↓↓↓
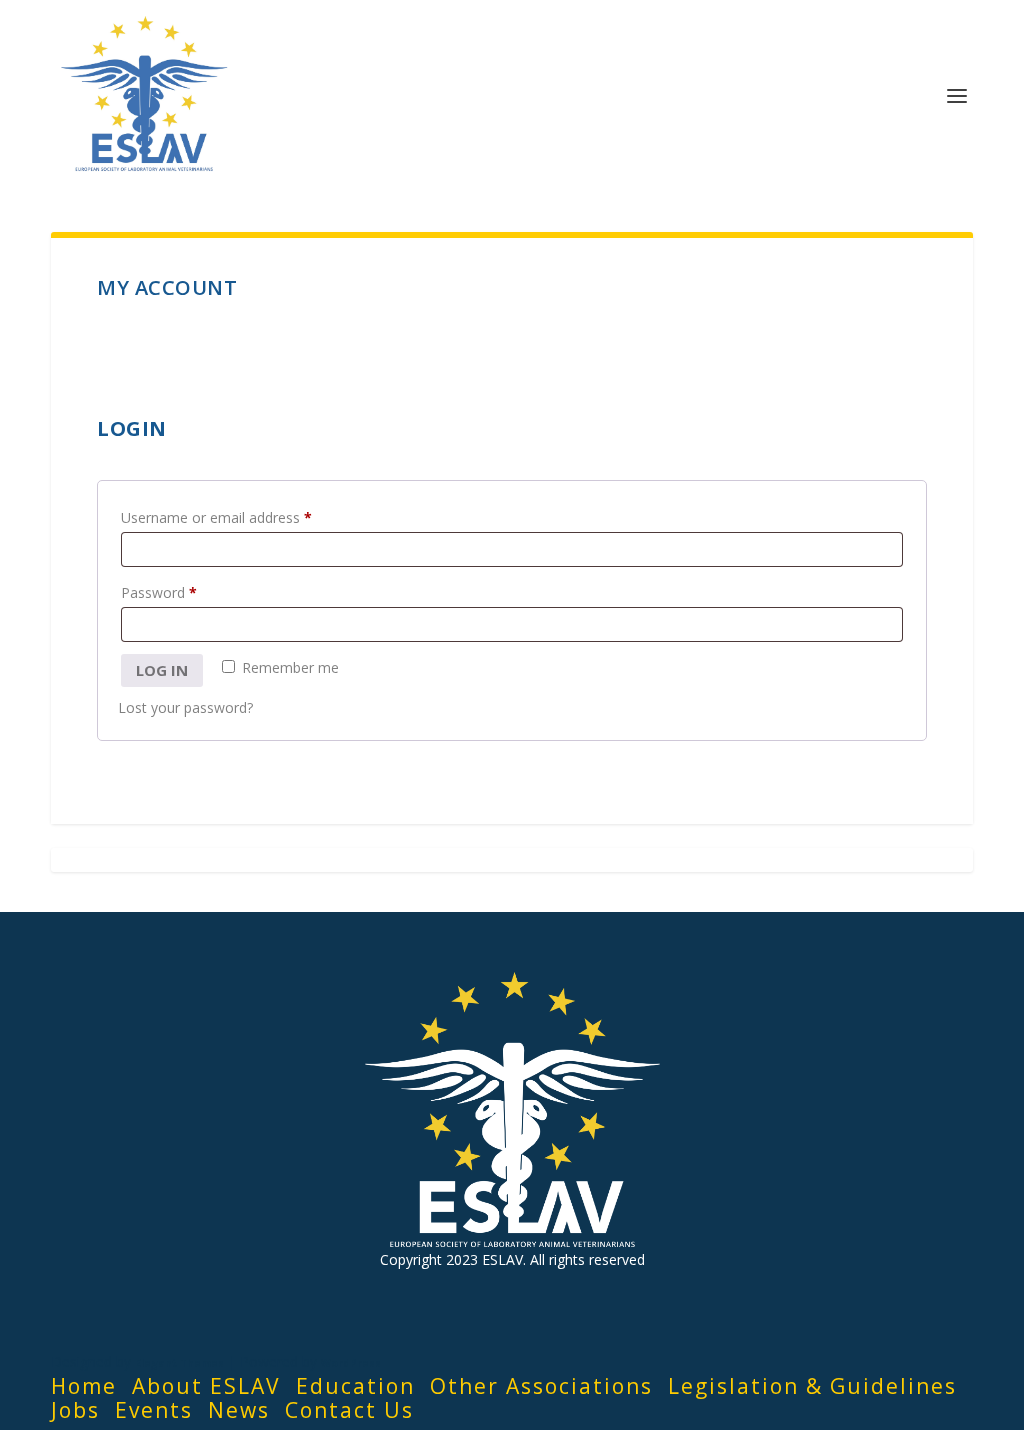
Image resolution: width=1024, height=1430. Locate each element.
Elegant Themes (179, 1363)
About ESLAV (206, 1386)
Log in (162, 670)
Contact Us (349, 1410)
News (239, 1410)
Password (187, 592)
↑↑↑
- **The task**:
Reproduce every line above exactly, pictures excluded.

- **Finished exercise**:
Image resolution: width=1024, height=1430. Locate each element.
Elegant Themes (179, 1363)
About ESLAV (206, 1386)
Log in (162, 670)
Contact Us (349, 1410)
News (239, 1410)
Password (187, 592)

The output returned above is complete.